Personally, I hope simulation improves in what it can offer a trainee. From my practice, with large numbers of fellow and resident trainees, I am stuck with the conflict between the high functioning trainees who say they just want live surgery training, and struggling trainees who say the simulation does not magically fix everything.

Next, Dr. Raju Thomas (New Orleans, LA), our meeting organizer/host, led a panel discussion on surgical complications. There is no way to blog about such an event as it is mostly video of an error — mostly impressive vascular injuries — followed by solutions and comments. These events are not to be missed, as you just cannot learn beyond your training and experiences without them — journals and book chapters can quote stats, but not the experience of having and fixing a complication. Most of the injuries related to vascular as noted, and patient positioning. I think the ideal steep Trendelenburg position technique needs more work. As audience members commented, there is something magic about 4 hours — longer than this and you risk complications including compartment syndrome if the patient slides down from the original position.

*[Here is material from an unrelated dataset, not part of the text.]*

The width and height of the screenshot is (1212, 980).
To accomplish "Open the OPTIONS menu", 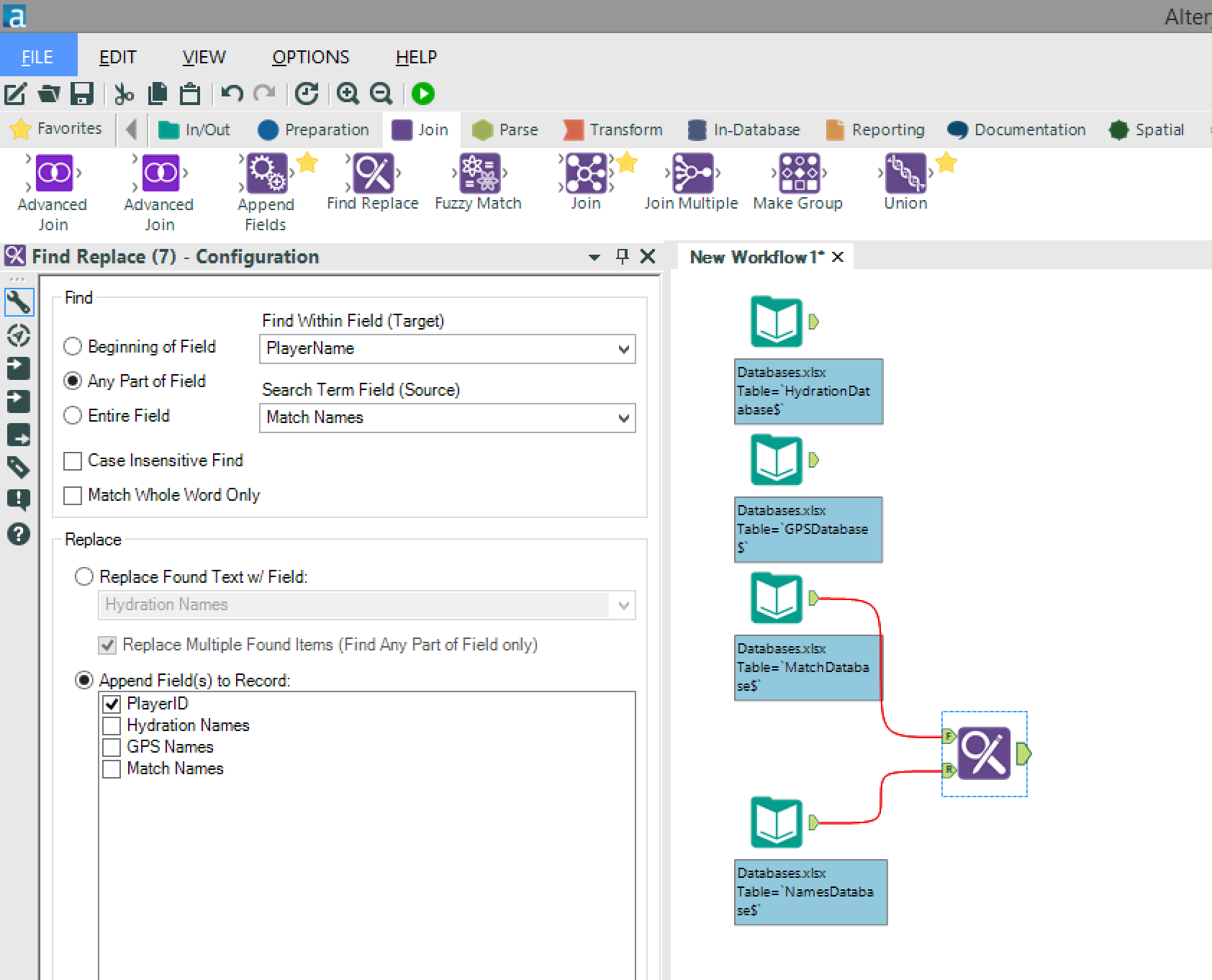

During the session, I was struck by the issue of surgical video quality. First, there is the problem with time — always needing to make a major point with a video in 1-2 minutes. How many seconds per edit? 5 seconds, 10, etc.  Some segments are so choppy you have trouble following the flow of the video, but long segments take up so much time that you go over. I’ve had some success with using iMovie to speed up segments to 2X speed — looks as smooth and more content. Another issue is zoom level. With pictures we crop and zoom all the time to get the frame and highlight just right. But in video we cannot. So there were many fine segments of video where the camera was pulled back and the instruments are occupying over half of the screen, when what you needed to see should have been zoomed in. Moving forward, it would be an advance to be able to re-crop video like we do still images.

Koon Ho Rha

What about evidence based medicine?

Dipen Parek (Miami, USA) presented his randomized trial on open versus robotic radical cystectomy. The trial has 14 institutions and is accrued at 295 of 320 patients, so clearly is going to “make it. It is a non-inferiority trial for oncologic outcomes. This will be a milestone in robotic surgery research and kudos to his team of investigators. Another randomized trial was presented at the 2013 AUA from Memorial Sloan Kettering. In this single site study the endpoint was lower complications for robotic. At the interim analysis there was no difference and the trial halted. These trials and the CORAL study in the UK will be rich for future discussions as to their design choices, findings, and impact on future clinical care. As Dr. Parek pointed out, in the future of medicine, it will be less about what a surgeon wants to do and more about what he/she is “allowed” to do.

At the SURS business meeting it was announced that Dr. Jim Porter (Seattle, USA) was named the President-Elect. Dr. Sundaram has 1 more year to go. It was discussed that the leadership of SURS would like more international involvement, including the possibility of SURS meetings occurring at other international meetings. Finally, Dr. Steven Nakada (Madison, USA) the secretary of the Endourology Society discussed that the Society will have a new vendor to run the meetings and website, so this may open new doors to social media, website content, etc.